-- MATERIAL FOR THE TASK follows --
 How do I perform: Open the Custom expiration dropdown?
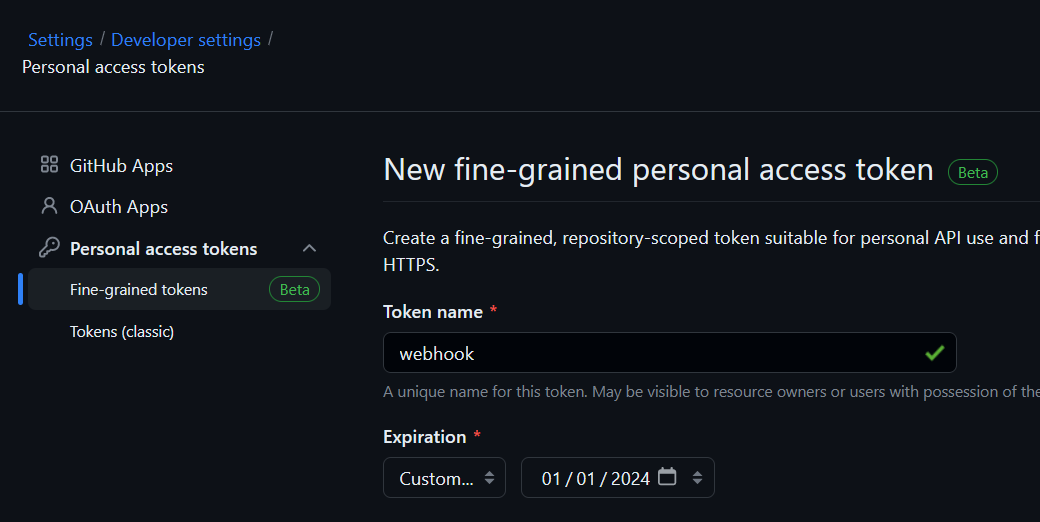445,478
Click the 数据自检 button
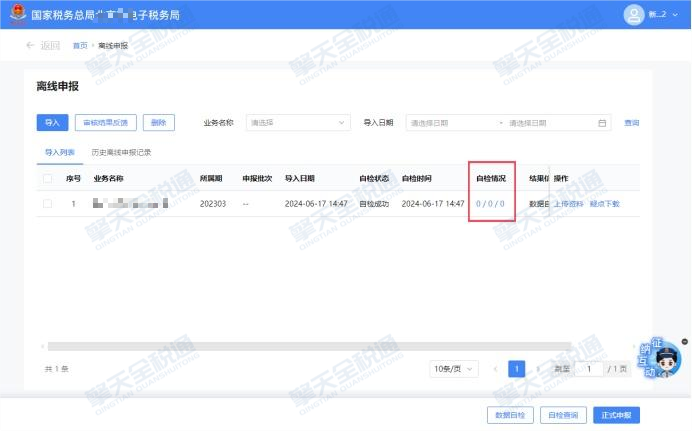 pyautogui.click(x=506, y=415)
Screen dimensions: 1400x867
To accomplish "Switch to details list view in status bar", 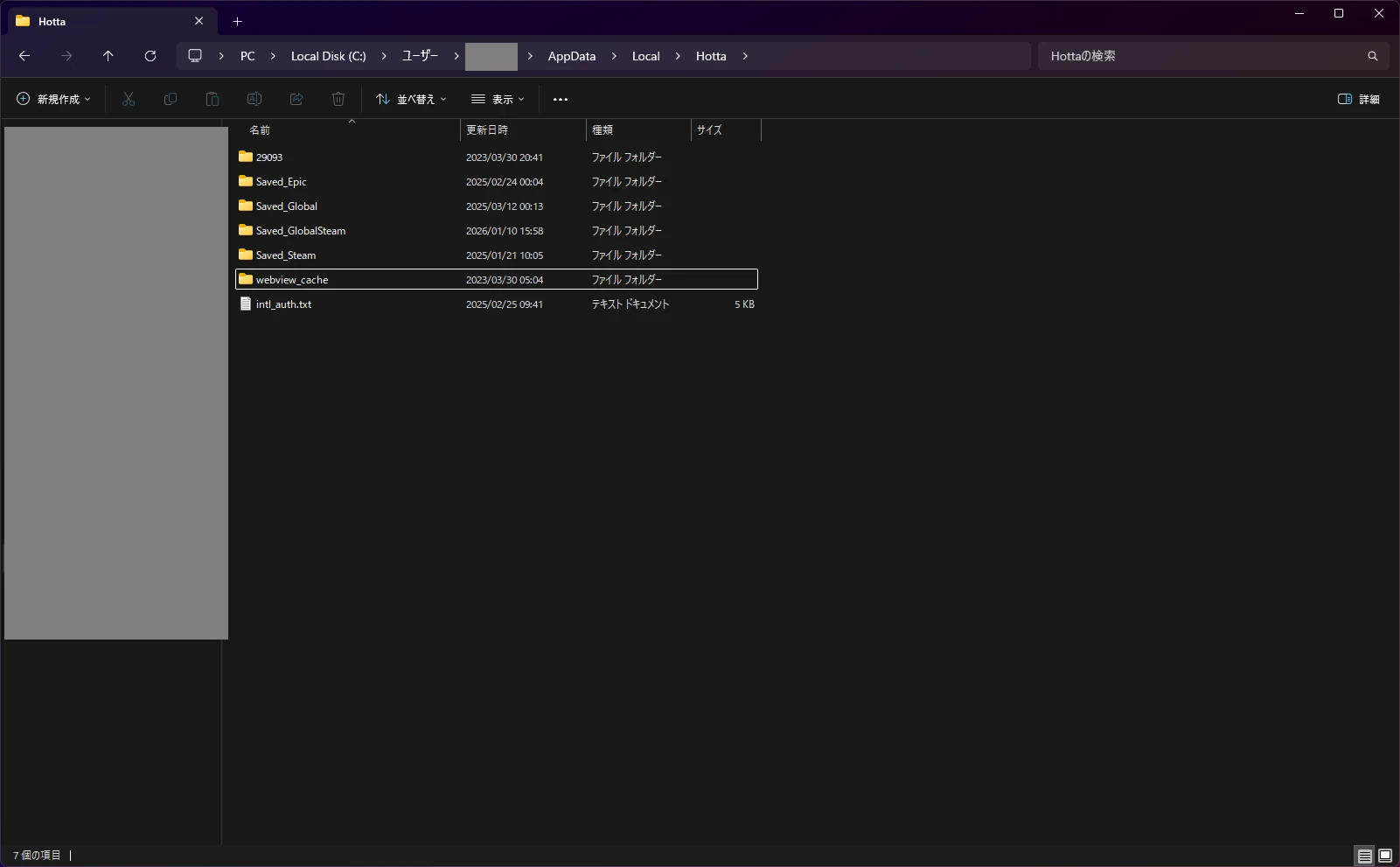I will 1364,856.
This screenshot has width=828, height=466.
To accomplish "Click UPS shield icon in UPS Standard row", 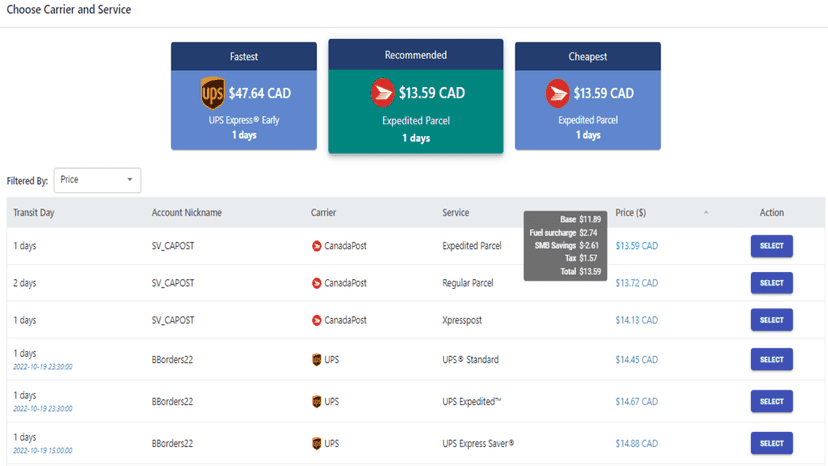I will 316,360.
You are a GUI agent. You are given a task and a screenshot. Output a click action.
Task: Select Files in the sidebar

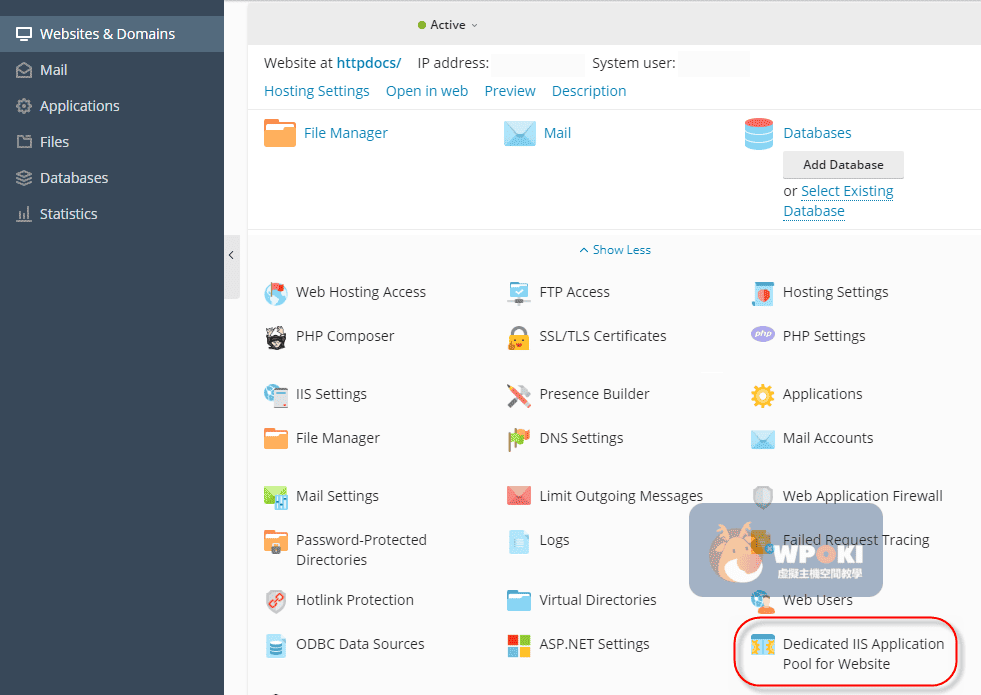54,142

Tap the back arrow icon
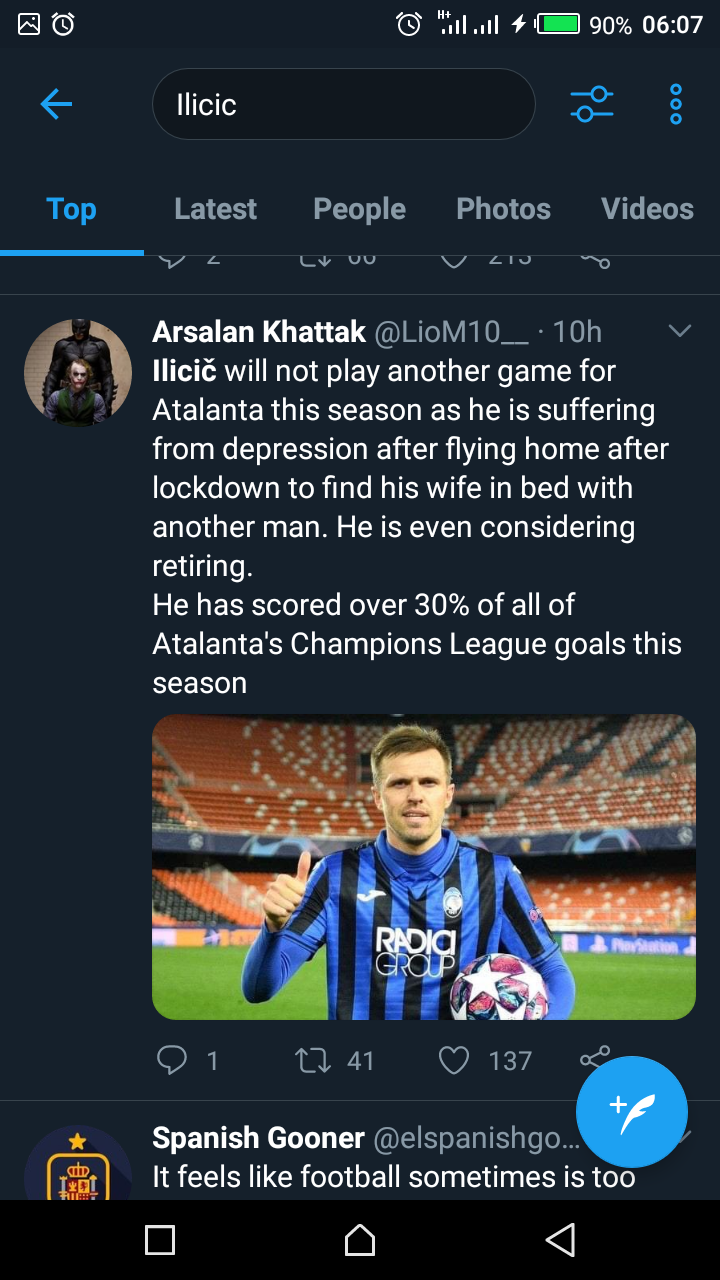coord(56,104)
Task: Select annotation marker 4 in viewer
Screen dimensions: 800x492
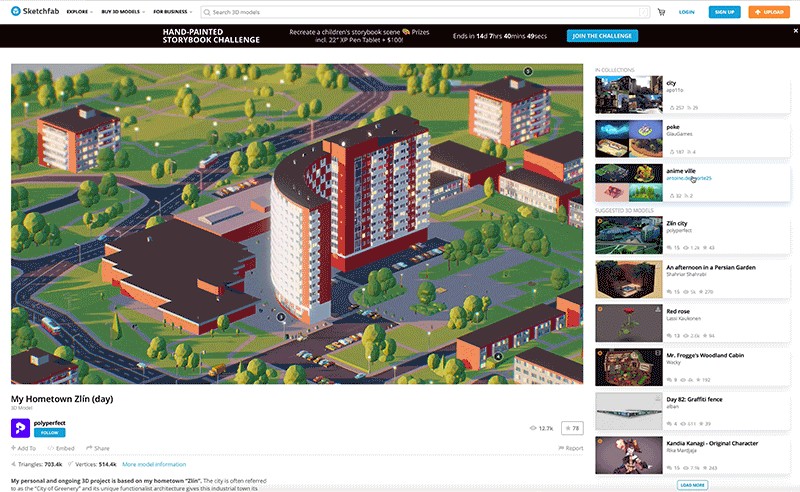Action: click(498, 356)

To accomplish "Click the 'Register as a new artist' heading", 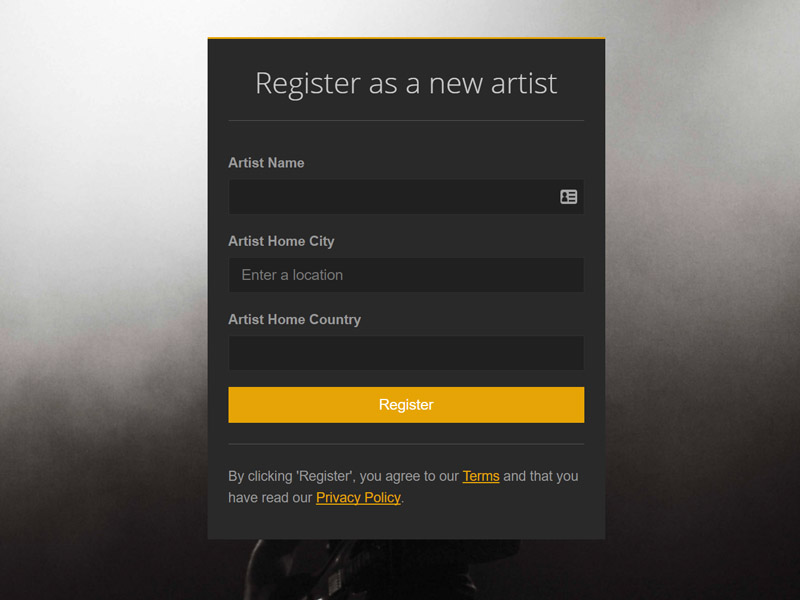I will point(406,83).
-- MATERIAL FOR THE TASK concluded --
TASK OBJECTIVE:
Where the string "screenshot" turns up in a line of the data above, copy that whole line.

THE COMPLETED TASK:
This screenshot has width=828, height=466.
You are a GUI agent. You are given a task and a screenshot. Output a click action.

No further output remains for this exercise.